As a distinct university unit under then UP President’s Council for the Arts, Film Center was established in 1976 with poet and playwright Virginia R. Moreno as its founding director.
In 1990, it came to be housed in a building complex that stands to this date with a main cinema, archives vault and pertinent facilities for centralized workshops. Screenings of the most significant films of the day – both local and international, and of art-house and commercial releases – thrived to enrich in more ways than one university life.
The Film Center pioneered film training with its international exchanges that brought to the country luminaries like Vilgot Sjoman, Werner Schroeter, Peter Kern, Kohei Oguri, Don Pennebaker, Christopher Giercke, Wolfgang Langsfeld, Danny Wolman, Alexander Walker and Tadao Sato. Through the years, it forged ties with most active practitioners from the local industry including Tikoy Aguiluz, Butch Perez, Ishmael Bernal, Jorge Arago, Romy Vitug, Eddie Romero, Lino Brocka, Lamberto Avellana among others.

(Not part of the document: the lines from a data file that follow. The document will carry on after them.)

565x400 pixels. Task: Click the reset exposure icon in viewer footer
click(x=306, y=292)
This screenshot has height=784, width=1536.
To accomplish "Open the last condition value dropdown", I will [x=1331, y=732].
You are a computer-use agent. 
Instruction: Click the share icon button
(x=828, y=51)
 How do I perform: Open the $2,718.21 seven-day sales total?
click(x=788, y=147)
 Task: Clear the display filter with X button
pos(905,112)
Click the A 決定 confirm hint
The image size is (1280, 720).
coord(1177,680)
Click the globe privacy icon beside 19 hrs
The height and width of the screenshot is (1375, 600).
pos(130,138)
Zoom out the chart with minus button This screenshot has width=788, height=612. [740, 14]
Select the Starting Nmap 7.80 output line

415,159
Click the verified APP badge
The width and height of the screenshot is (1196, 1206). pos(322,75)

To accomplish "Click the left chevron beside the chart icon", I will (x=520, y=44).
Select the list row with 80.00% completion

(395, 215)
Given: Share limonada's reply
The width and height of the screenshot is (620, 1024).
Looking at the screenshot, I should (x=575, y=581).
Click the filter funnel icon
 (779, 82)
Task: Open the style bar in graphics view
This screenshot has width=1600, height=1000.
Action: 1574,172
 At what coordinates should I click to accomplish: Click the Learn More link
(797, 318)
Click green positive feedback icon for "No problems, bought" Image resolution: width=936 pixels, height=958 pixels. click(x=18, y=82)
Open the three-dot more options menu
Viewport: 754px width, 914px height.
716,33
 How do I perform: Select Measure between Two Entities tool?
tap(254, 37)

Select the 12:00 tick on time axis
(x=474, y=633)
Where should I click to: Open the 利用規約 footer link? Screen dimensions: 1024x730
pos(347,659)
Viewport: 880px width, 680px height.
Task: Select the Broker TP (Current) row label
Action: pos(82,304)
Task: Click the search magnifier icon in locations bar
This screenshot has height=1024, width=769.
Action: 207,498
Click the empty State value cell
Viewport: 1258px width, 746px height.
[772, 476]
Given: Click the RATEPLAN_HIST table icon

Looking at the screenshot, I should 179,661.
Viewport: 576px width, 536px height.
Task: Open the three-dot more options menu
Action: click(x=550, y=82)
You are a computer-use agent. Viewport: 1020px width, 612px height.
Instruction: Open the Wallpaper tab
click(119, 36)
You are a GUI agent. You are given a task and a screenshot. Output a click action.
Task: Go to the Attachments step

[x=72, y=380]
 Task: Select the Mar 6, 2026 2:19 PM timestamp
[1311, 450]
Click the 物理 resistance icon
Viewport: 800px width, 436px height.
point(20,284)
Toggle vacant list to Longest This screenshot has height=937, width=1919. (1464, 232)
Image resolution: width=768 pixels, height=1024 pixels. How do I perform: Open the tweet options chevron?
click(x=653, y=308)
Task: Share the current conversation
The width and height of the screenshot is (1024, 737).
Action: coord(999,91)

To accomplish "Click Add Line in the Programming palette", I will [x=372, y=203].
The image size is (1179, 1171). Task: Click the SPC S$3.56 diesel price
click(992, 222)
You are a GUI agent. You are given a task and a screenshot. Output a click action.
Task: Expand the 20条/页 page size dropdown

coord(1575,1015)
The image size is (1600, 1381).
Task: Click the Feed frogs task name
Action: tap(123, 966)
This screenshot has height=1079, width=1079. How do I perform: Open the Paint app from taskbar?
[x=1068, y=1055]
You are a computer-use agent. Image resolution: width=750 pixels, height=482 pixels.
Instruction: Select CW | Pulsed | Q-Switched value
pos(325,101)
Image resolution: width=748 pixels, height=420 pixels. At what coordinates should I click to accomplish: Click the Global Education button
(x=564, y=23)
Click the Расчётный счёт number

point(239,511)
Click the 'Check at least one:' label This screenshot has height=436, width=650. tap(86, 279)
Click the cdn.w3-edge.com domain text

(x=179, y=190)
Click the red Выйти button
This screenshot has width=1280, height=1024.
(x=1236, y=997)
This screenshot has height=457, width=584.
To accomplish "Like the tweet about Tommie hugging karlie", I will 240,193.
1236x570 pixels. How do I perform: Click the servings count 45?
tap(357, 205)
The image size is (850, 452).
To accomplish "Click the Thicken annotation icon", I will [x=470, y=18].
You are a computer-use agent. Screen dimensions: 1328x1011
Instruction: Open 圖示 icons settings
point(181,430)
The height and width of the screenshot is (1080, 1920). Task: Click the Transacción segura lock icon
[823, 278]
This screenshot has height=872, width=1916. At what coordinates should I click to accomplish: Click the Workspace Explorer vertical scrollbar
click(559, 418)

The Manila Short Film Festival that the Film Center spearheaded in the early 1980s brought prominence to budding filmmakers bound to make names for themselves most notable of whom is Raymond Red who would later bag the Palme d’Or at Cannes for his short film Anino.
In 2003 with a UP Board of Regents resolution, the Film Center was officially merged with the Film and Audiovisual Department to give rise to what is now recognized as Film Institute.
The journal Pelikula was published semiannually by the University of the Philippines College of Mass Communication Foundation, Inc., the Laurel-Rufino-Prieto Foundation, Inc. and managed by the Film and Audiovisual Communication Department of UP-CMC from 1999-2001.